As seen in pydantic-core/tests/validators/test_int.py, the integer validator specifically rejects floats with fractional parts even in lax mode to prevent silent data loss.

Floating Point and Decimals

FloatSchema and DecimalSchema handle real numbers. FloatSchema includes an allow_inf_nan flag (defaulting to True) to control the acceptance of NaN, +inf, and -inf.

DecimalSchema provides additional precision constraints:

  • max_digits: Total number of allowed digits.
  • decimal_places: Maximum number of digits after the decimal point.
from decimal import Decimal
from pydantic_core import SchemaValidator, core_schema as cs

v = SchemaValidator(cs.decimal_schema(max_digits=5, decimal_places=2))
assert v.validate_python('123.45') == Decimal('123.45')

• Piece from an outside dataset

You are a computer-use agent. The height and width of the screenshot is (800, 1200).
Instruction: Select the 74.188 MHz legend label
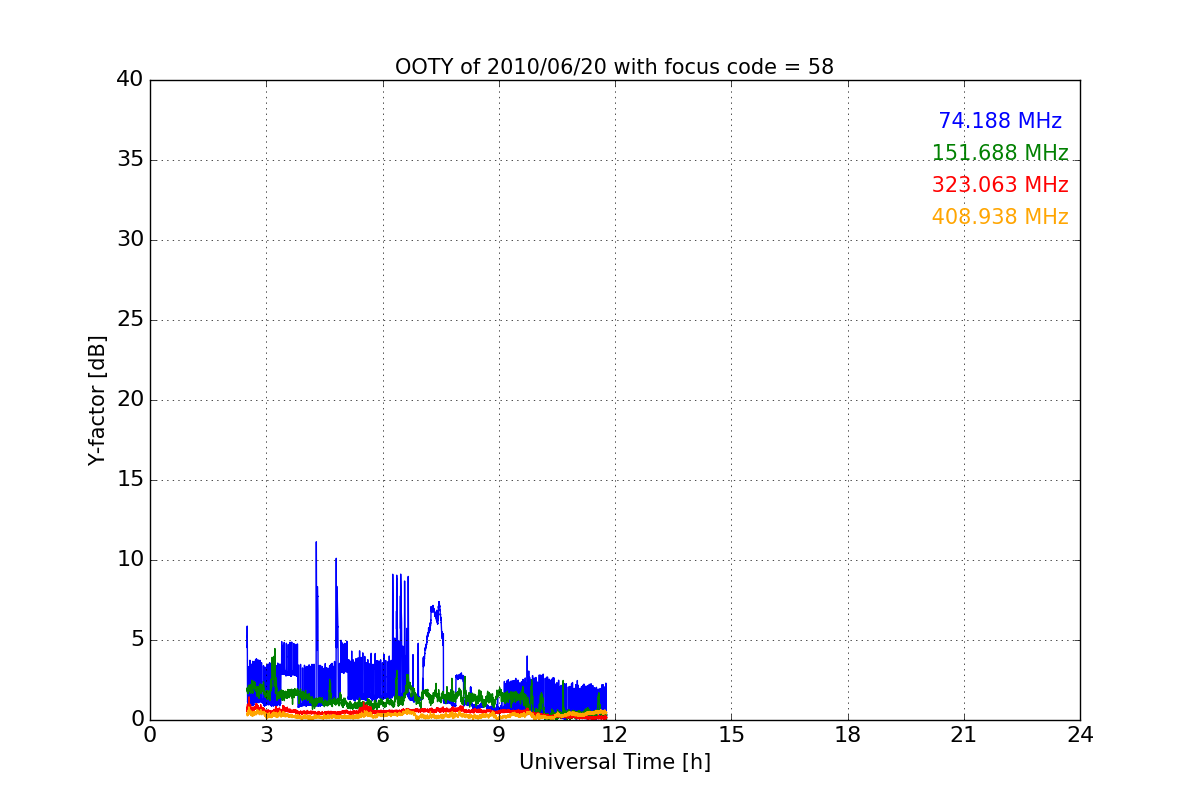click(1000, 121)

Note that in pydantic-core/python/pydantic_core/core_schema.py, DecimalSchema defaults allow_inf_nan to False, unlike FloatSchema.

Text and Binary Types

Textual data is handled by StringSchema (core_schema.str_schema()) and binary data by BytesSchema (core_schema.bytes_schema()).

String Transformations and Constraints

StringSchema supports several transformations that are applied during validation:

  • strip_whitespace: Removes leading and trailing whitespace.
  • to_lower: Converts the string to lowercase.
  • to_upper: Converts the string to uppercase.

A critical detail in the implementation (found in pydantic-core/tests/validators/test_string.py) is the order of operations. strip_whitespace is applied before length and pattern checks, while to_lower and to_upper are applied after validation.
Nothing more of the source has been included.